CONV = 'Convolution2D'
BN   = 'BatchNormalization'
BASIC_CONV = 'BasicConv2d'

def copy_array(t, c):
    assert t.shape == c.shape
    c.data = t 

def copy_conv(t, c, name):
    assert c.__class__.__name__ == CONV
    copy_array(t[name + '.conv.weight'].numpy(), c.W)

def copy_bn(t, c, name):
    assert c.__class__.__name__ == BN
    copy_array(t[name + '.bn.weight'].numpy()      , c.gamma)
    copy_array(t[name + '.bn.bias'].numpy()        , c.beta)
    copy_array(t[name + '.bn.running_mean'].numpy(), c.avg_mean)
    copy_array(t[name + '.bn.running_var'].numpy() , c.avg_var)
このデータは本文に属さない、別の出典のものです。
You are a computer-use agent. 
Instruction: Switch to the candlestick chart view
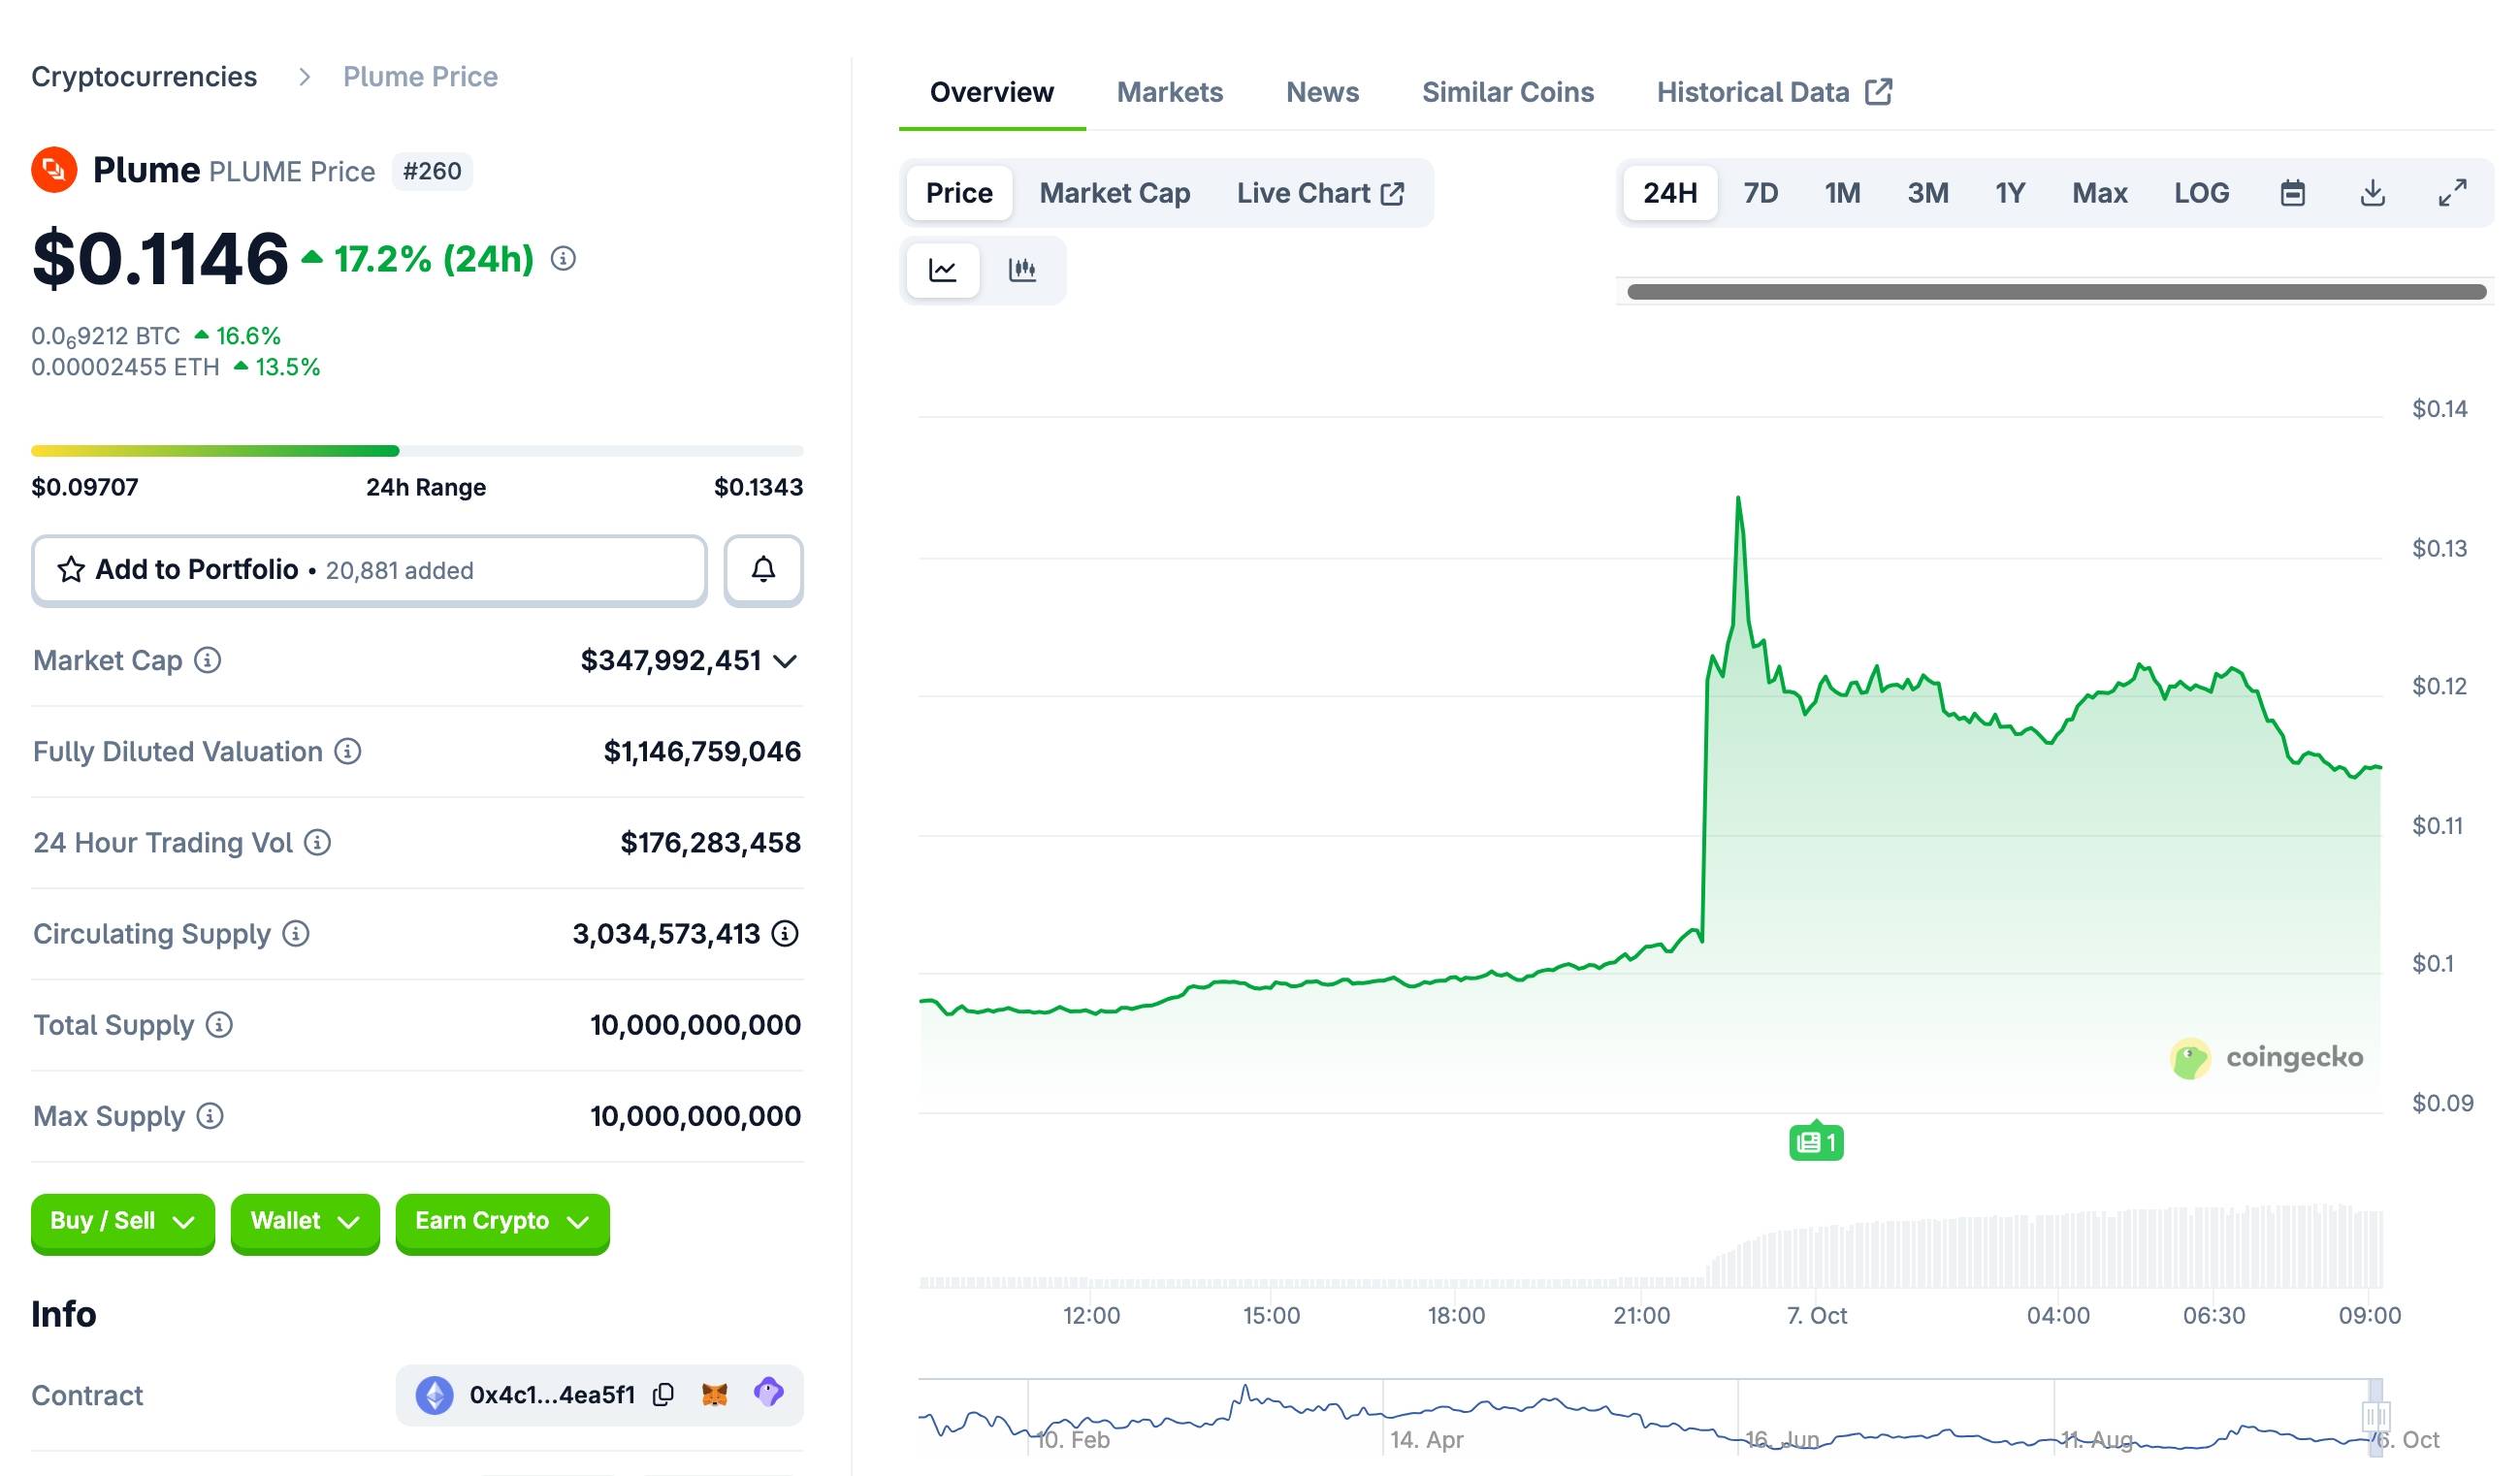(1022, 270)
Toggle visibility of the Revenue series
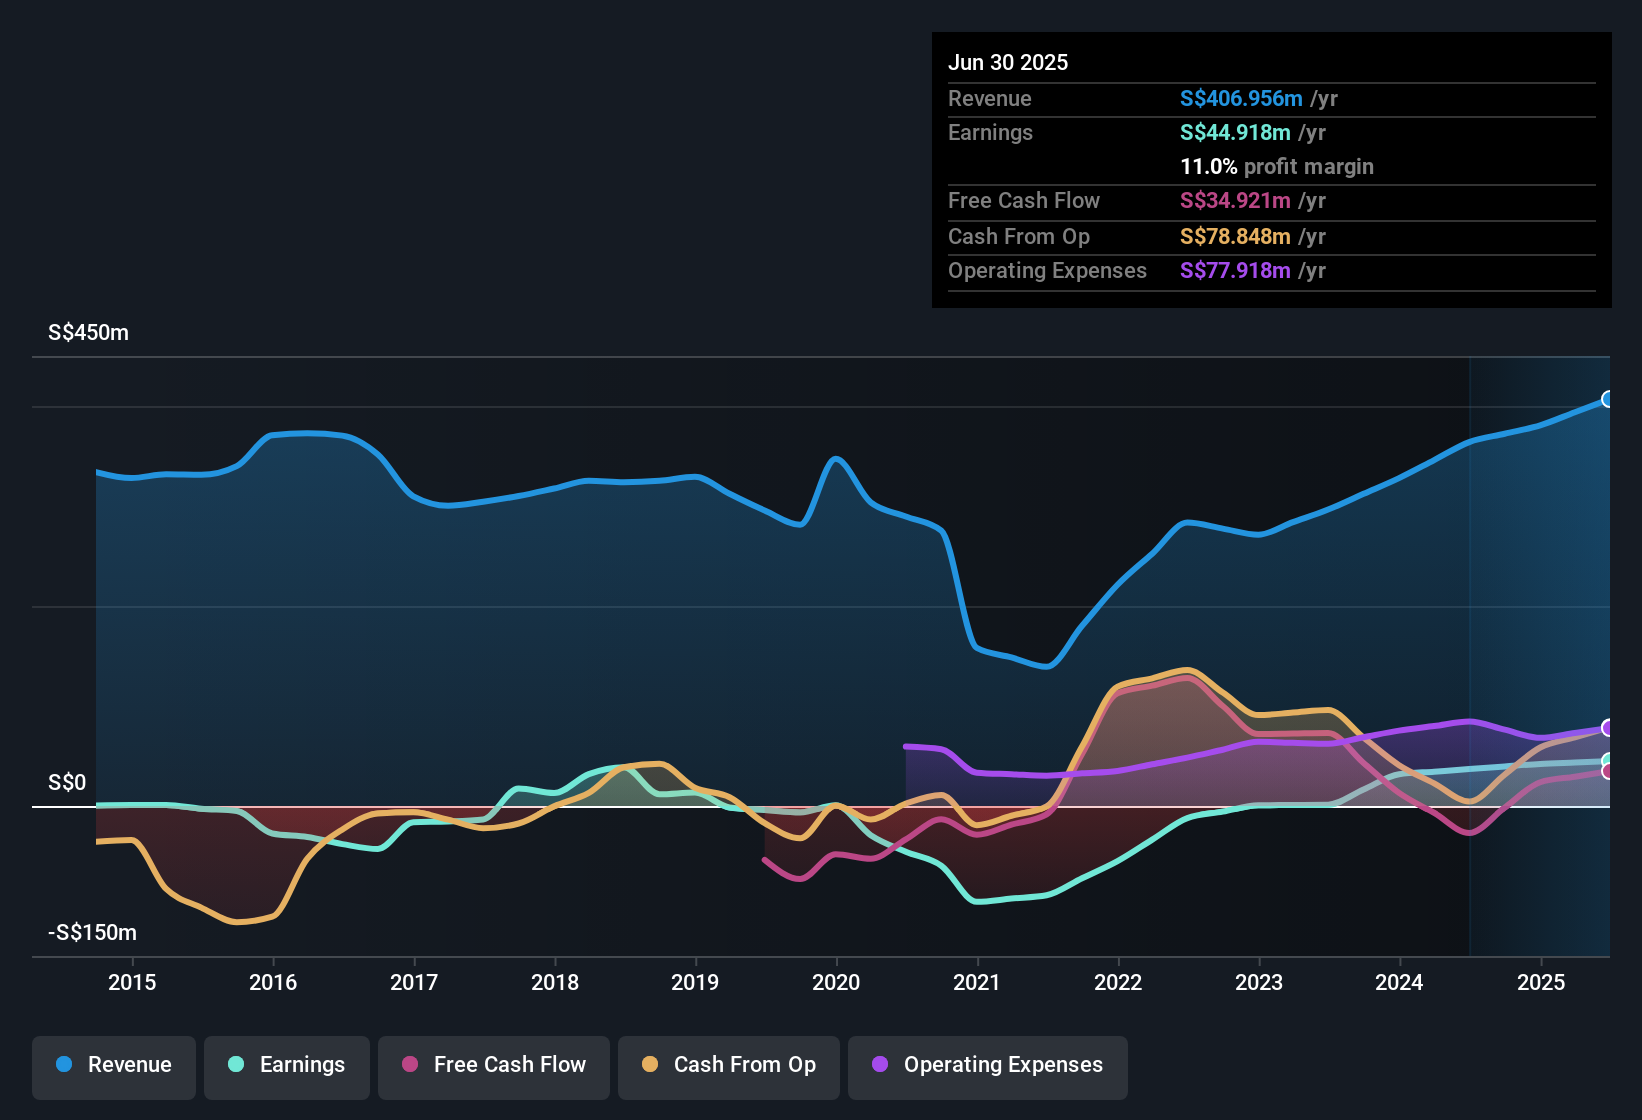 coord(113,1065)
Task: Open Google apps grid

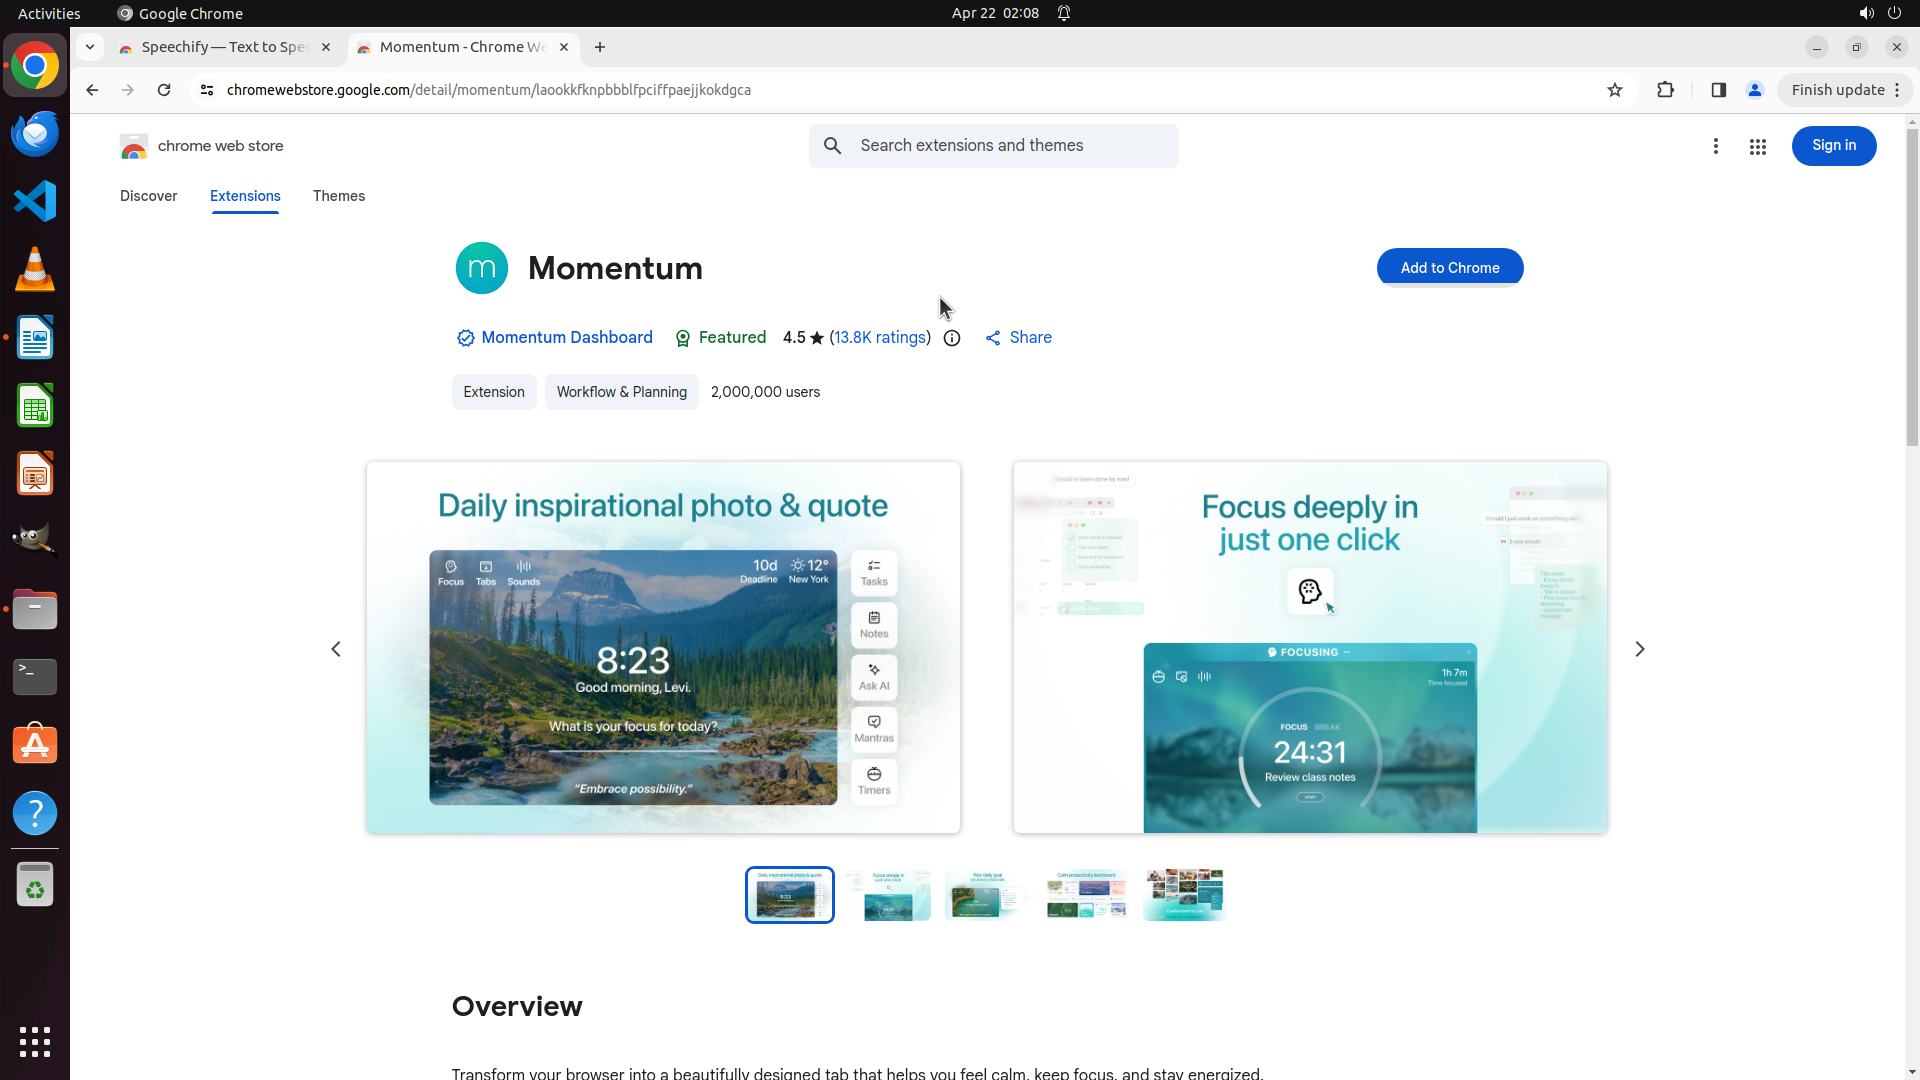Action: [x=1757, y=146]
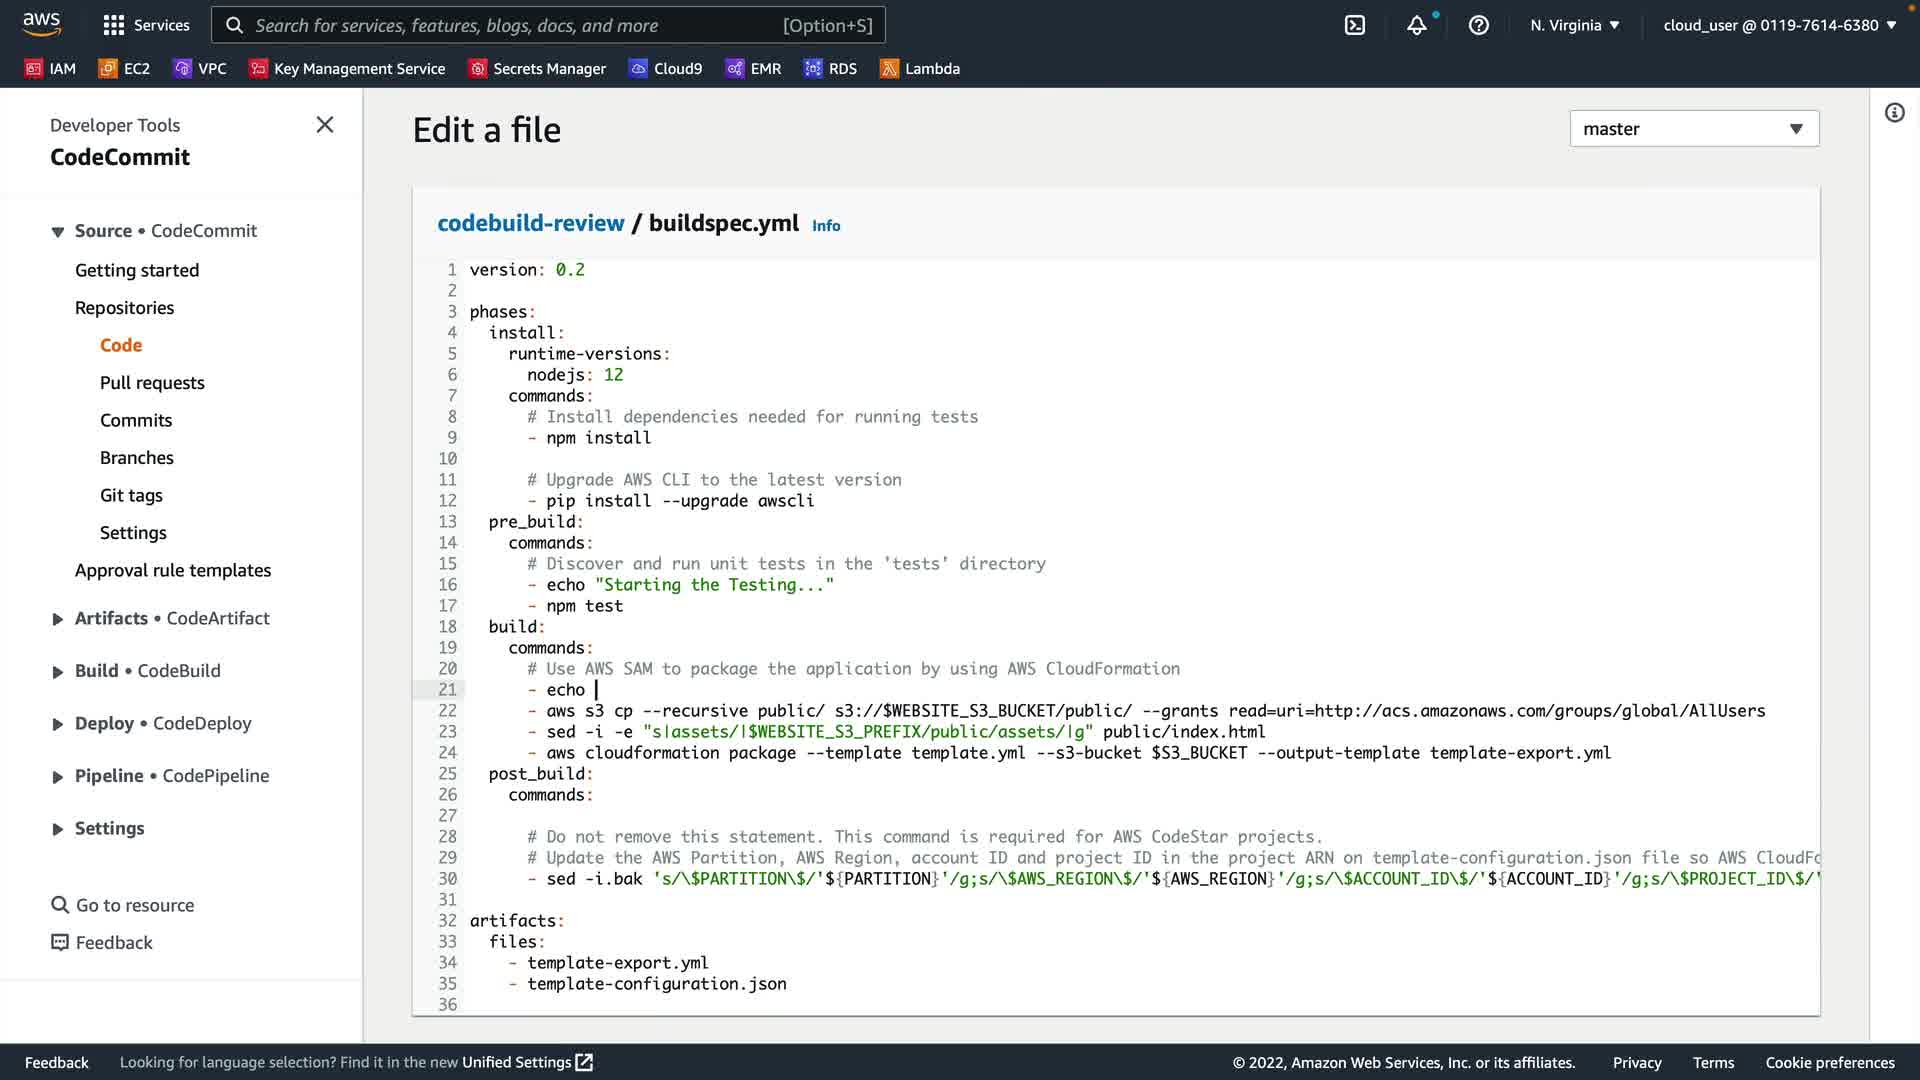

def copy_basic_conv(t, c, name):
    assert c.__class__.__name__ == BASIC_CONV
    copy_conv(t, c.conv, name)
    copy_bn(t, c.bn, name)

def copy_mixed(t, c, name):
    for childname in c._children:
        child = c[childname]
        assert child.__class__.__name__ == BASIC_CONV
        copy_basic_conv(t, child, name + '.' + childname)

def main():
    tmodel = model_zoo.load_url('https://download.pytorch.org/models/inception_v3_google-1a9a5a14.pth')
    cmodel = InceptionV3()

    copy_basic_conv(tmodel, cmodel.Conv2d_1a_3x3, 'Conv2d_1a_3x3')
    copy_basic_conv(tmodel, cmodel.Conv2d_2a_3x3, 'Conv2d_2a_3x3')
    copy_basic_conv(tmodel, cmodel.Conv2d_2b_3x3, 'Conv2d_2b_3x3')
    copy_basic_conv(tmodel, cmodel.Conv2d_3b_1x1, 'Conv2d_3b_1x1')
    copy_basic_conv(tmodel, cmodel.Conv2d_4a_3x3, 'Conv2d_4a_3x3')

    copy_mixed(tmodel, cmodel.Mixed_5b, 'Mixed_5b')
    copy_mixed(tmodel, cmodel.Mixed_5c, 'Mixed_5c')
    copy_mixed(tmodel, cmodel.Mixed_5d, 'Mixed_5d')
    copy_mixed(tmodel, cmodel.Mixed_6a, 'Mixed_6a')
    copy_mixed(tmodel, cmodel.Mixed_6b, 'Mixed_6b')
    copy_mixed(tmodel, cmodel.Mixed_6c, 'Mixed_6c')
    copy_mixed(tmodel, cmodel.Mixed_6d, 'Mixed_6d')
    copy_mixed(tmodel, cmodel.Mixed_6e, 'Mixed_6e')
    copy_mixed(tmodel, cmodel.Mixed_7a, 'Mixed_7a')
    copy_mixed(tmodel, cmodel.Mixed_7b, 'Mixed_7b')
    copy_mixed(tmodel, cmodel.Mixed_7c, 'Mixed_7c')

    chainer.serializers.save_npz('pretrained_inception_v3', cmodel)


if __name__ == '__main__':
    main()

幸いなことに、出力の誤差はほとんど気にならない程でした。
細かいことを気にせず、とりあえず動けばいいやって場合は使えると思います。

全てのモデルがそのまま転写できるわけではない

同じような方法をResNetで試したところ、convの途中でwidth、heightがずれたり出力に数%の誤差が生じることを確認しました。
PyTorchとChainerではpadding周りの実装が異なるようで、そのあたりが影響している気がします。ちゃんと調べてないですが。